Article: https://ieeexplore.ieee.org/abstract/document/10032331
COSTI performs classification of sequences of temporal intervals, with or without intensity values.
Example sequence from Musekey dataset (intensity value = velocity of a key press)
You can use COSTI when your data could be expressed as:
sequence | channel | start | end | intensity |
---|---|---|---|---|
int <0-inf> | int <1-inf> | float | float | float, optional |
0 | 1 | 20.3 | 20.7 | 122.3 |
0 | 1 | 20.7 | 65.4 | 66 |
0 | 2 | 15 | 40.2 | 0.3 |
1 | 3 | 0 | 28.3 | 2736.3 |
... |
Events for the same sequence in the same channel should not overlap. All sequences are treated as if they started from zero. Data does not need to be sorted or normalized.
import time
import numpy as np
from sklearn.linear_model import RidgeClassifierCV
import costi
import load_data
from train_test_split import cross_validate
from transform_to_input_format import transform_to_input_format
if __name__ == '__main__':
x, y = load_data.load_musekey_unconstrained()
cv_folds = cross_validate(x, y, 10)
x_train, y_train, x_test, y_test = cv_folds[0]
start_time = time.time()
train_timestamps, train_channels, train_values, train_examples_s = transform_to_input_format(x_train)
test_timestamps, test_channels, test_values, test_examples_s = transform_to_input_format(x_test)
max_sequence_duration = max(np.max(train_timestamps), np.max(test_timestamps))

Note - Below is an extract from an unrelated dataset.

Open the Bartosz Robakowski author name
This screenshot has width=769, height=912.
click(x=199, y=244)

x_train_transformed, parameters = costi.fit_and_transform_train(
train_timestamps, train_channels, train_values, train_examples_s, max_sequence_duration)
classifier = RidgeClassifierCV(alphas=np.logspace(-3, 3, 10), normalize=True)

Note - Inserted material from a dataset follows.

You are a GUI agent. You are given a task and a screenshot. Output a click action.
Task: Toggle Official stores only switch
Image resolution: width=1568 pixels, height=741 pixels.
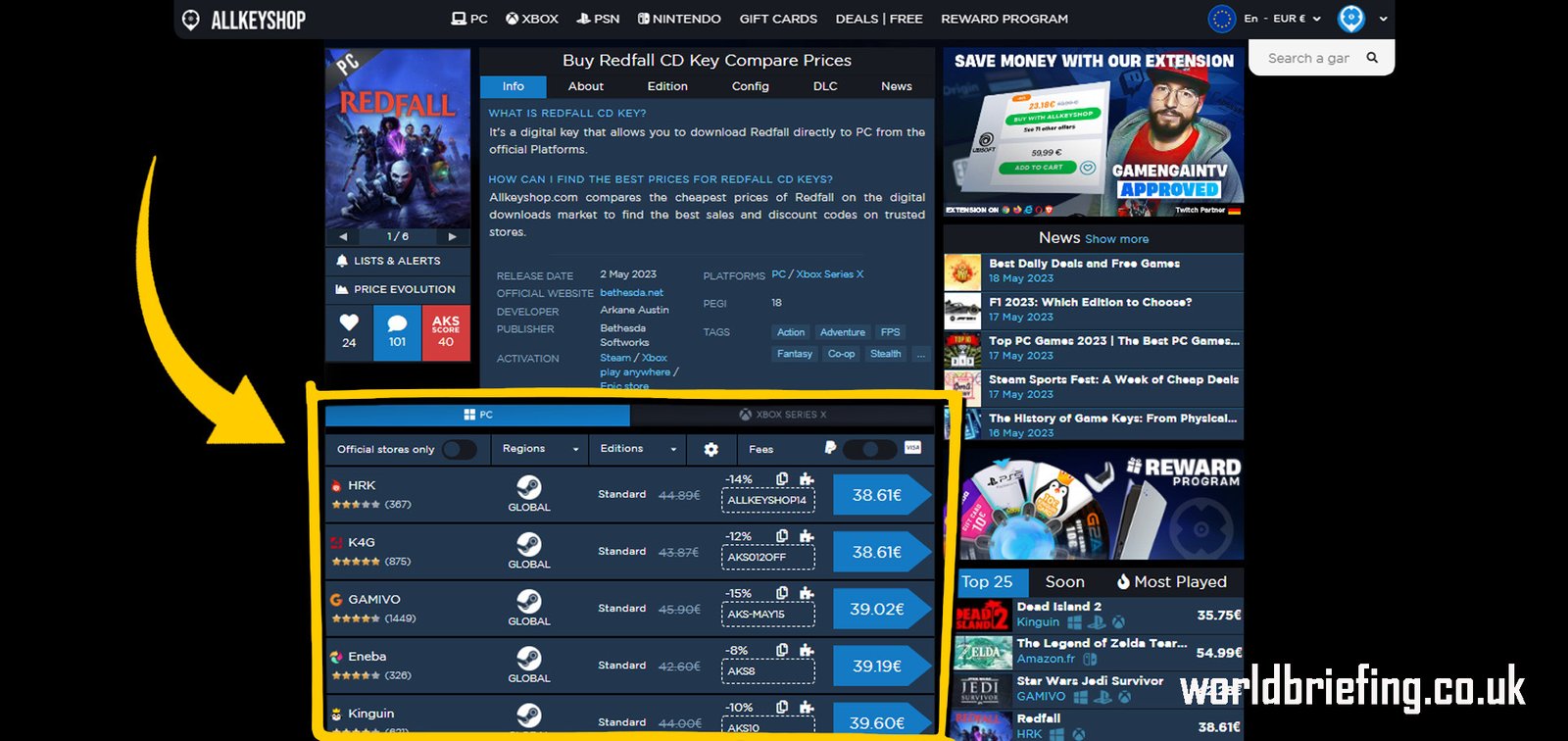[x=459, y=449]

classifier.fit(x_train_transformed, y_train)
x_test_transformed = costi.transform_test(
test_timestamps, test_channels, test_values, test_examples_s, parameters)
score = classifier.score(x_test_transformed, y_test)

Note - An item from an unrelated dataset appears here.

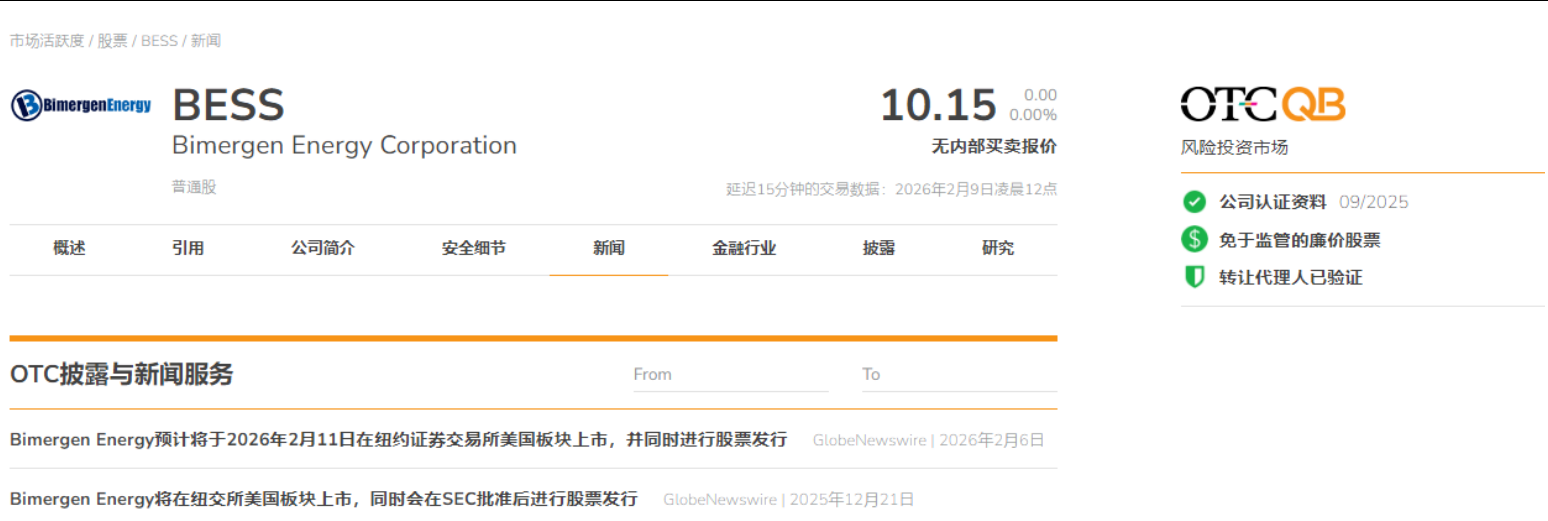Open the SEC approval stock offering news article
The width and height of the screenshot is (1548, 521).
(x=323, y=499)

elapsed_time = time.time()-start_time
print(f"Accuracy: {score}")
print(f"Time: {elapsed_time}")
For example input files, see data. Data from files can be loaded with load_data.py, and then transformed with transform_to_input_format.py, like in the example above. Alternatively, you can create
train_timestamps, train_channels, train_values, train_examples_s
test_timestamps, test_channels, test_values, test_examples_s
on your own. Please note that these are 1-d vectors, so the information about sequences is concatenated. train_timestamps
is all timestamps where any value changes (an event starts or ends). train_channels
is a number of a channel (counting from 0) where this change happens. train_values
is the value of the change. So, if an event with intensity value equal to 15 begins, the value will be 15, but if it ends, it will be -15. If your data does not contain intensity values, set all values to 1 and -1, depending on whether the timestamps is of event start or of event end. Finally, train_examples_s
is a sequence of indexes where information about i-th sequence starts. So, train_examples_s[0]
is always equal to zero (start index of the first sequence), train_examples_s[1]
is the index where data for the second sequence begins and train_examples_s[n]
=train_timestamps.shape[0]
=train_channels.shape[0]
=train_values.shape[0]
.